┌─ Records to use
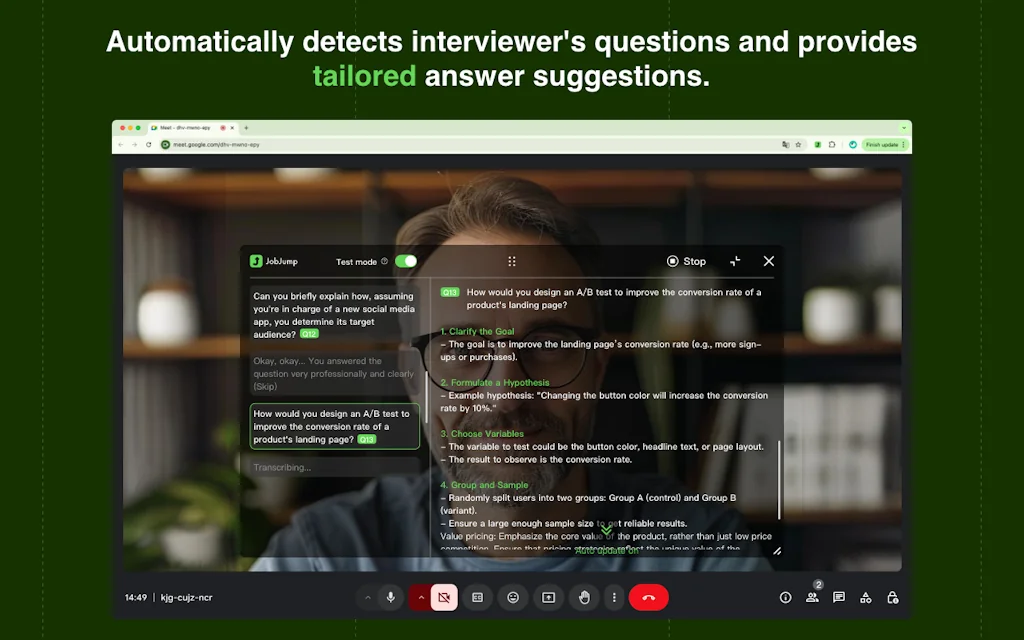1024x640 pixels.
Task: Open the meeting chat panel
Action: [839, 597]
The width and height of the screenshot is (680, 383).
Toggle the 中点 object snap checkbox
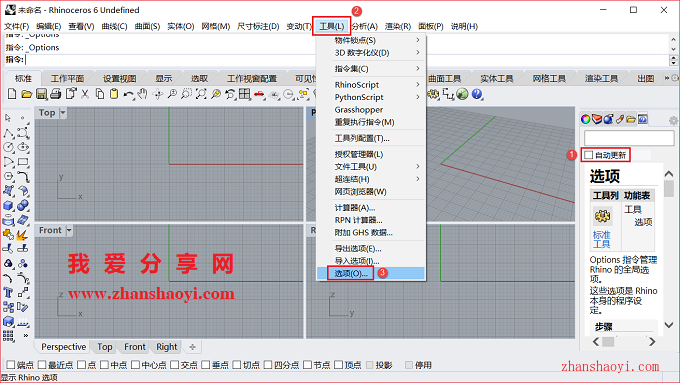pyautogui.click(x=105, y=365)
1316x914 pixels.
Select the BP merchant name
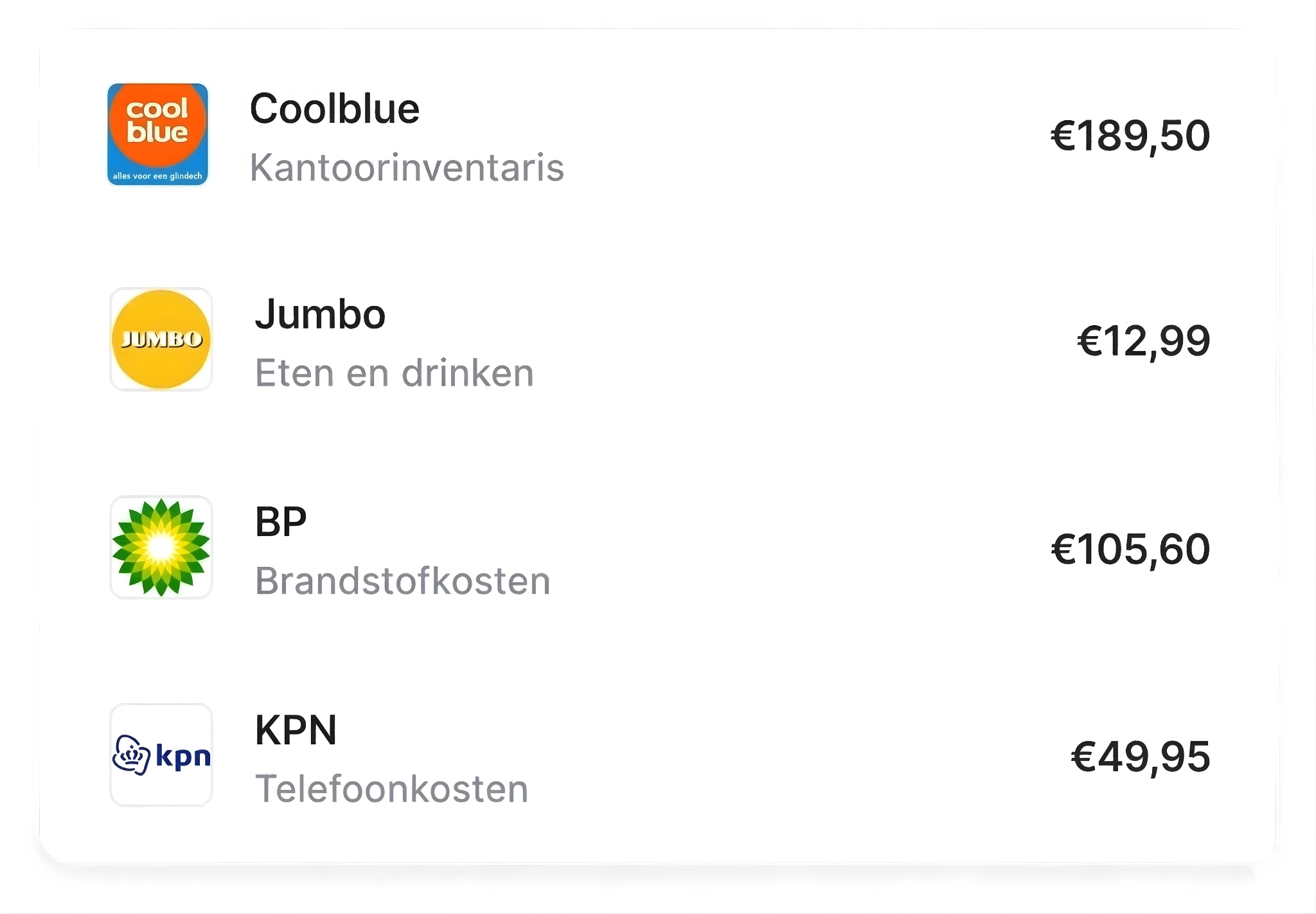point(280,522)
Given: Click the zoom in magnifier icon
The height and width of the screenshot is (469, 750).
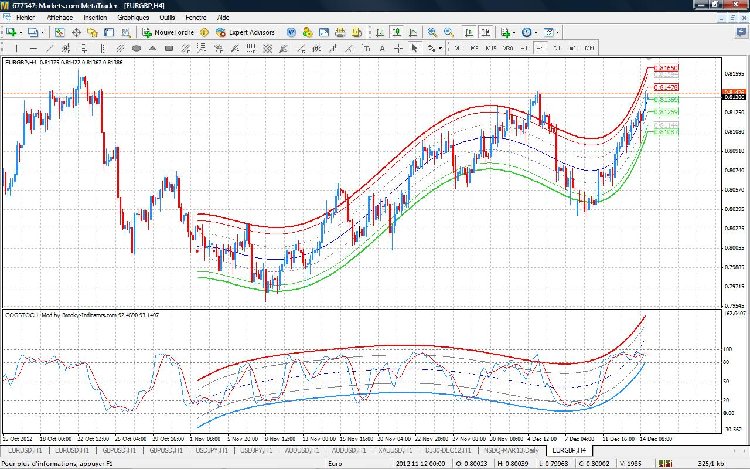Looking at the screenshot, I should coord(433,32).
└─
* **Task directions**:
From the line containing "1316x914 pixels." through the last line of the records above, reproduce every line exactly, leaving out the pictures.

* **Output of the task**:
1316x914 pixels.
Select the BP merchant name
point(280,522)
Given: Click the zoom in magnifier icon
The height and width of the screenshot is (469, 750).
Looking at the screenshot, I should coord(433,32).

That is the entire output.